- Work item -
Except for the images, repeat the entries below word for word.

- Task input -
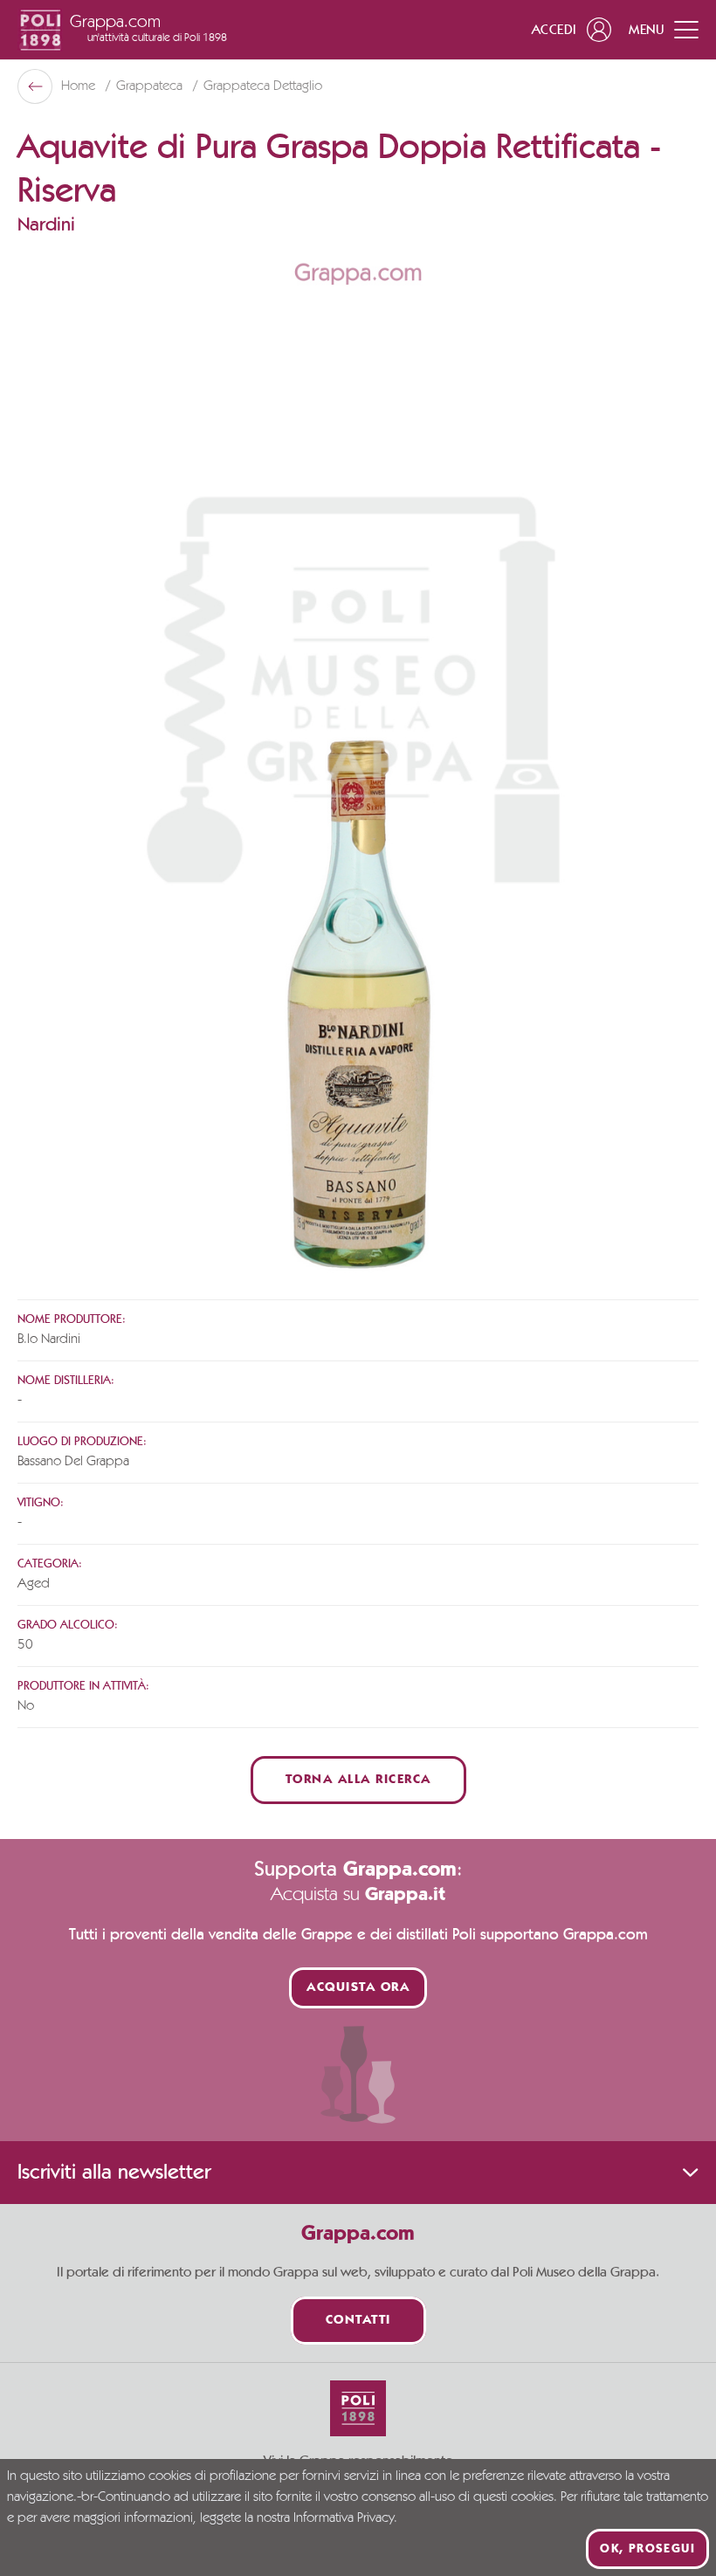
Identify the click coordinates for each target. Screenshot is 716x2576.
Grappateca (151, 86)
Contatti (358, 2320)
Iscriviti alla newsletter (113, 2172)
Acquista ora (358, 1987)
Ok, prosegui (647, 2549)
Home (80, 86)
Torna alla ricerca (358, 1780)
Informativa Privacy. (345, 2518)
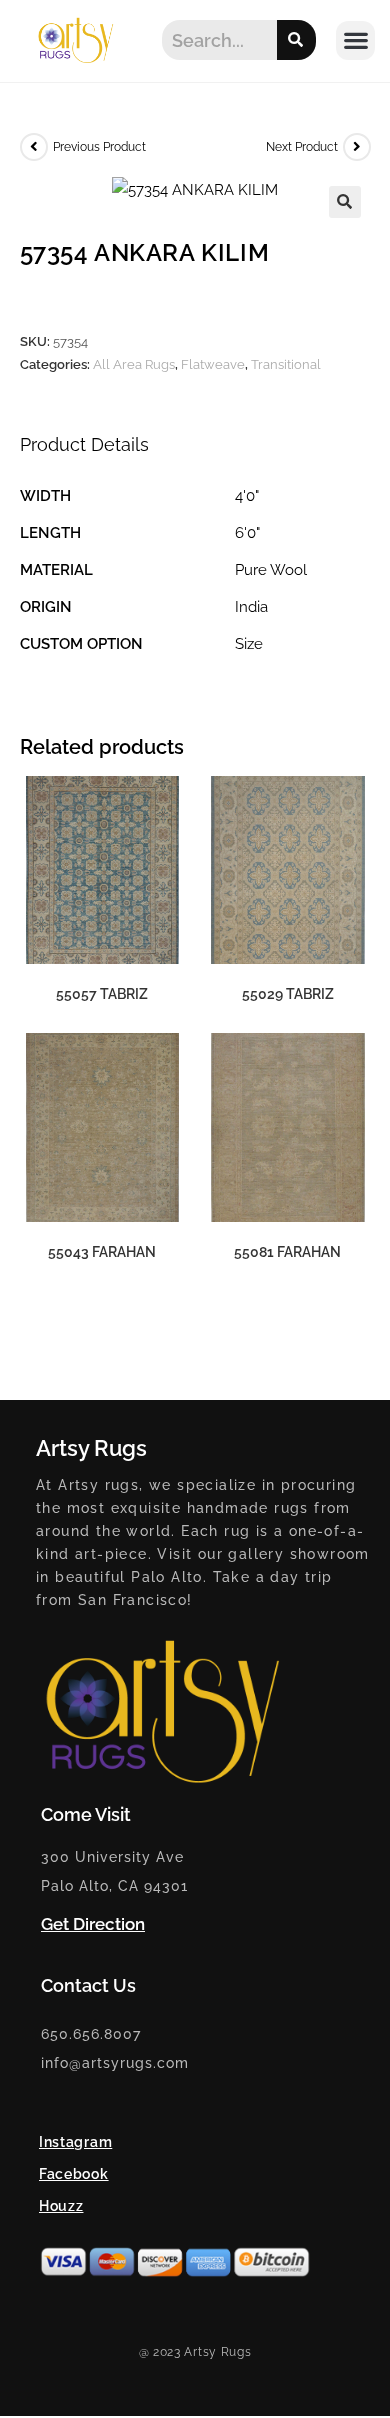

- Written solution -
Identify the click coordinates for each target. Screenshot is 716x2576.
Grappateca (151, 86)
Contatti (358, 2320)
Iscriviti alla newsletter (113, 2172)
Acquista ora (358, 1987)
Ok, prosegui (647, 2549)
Home (80, 86)
Torna alla ricerca (358, 1780)
Informativa Privacy. (345, 2518)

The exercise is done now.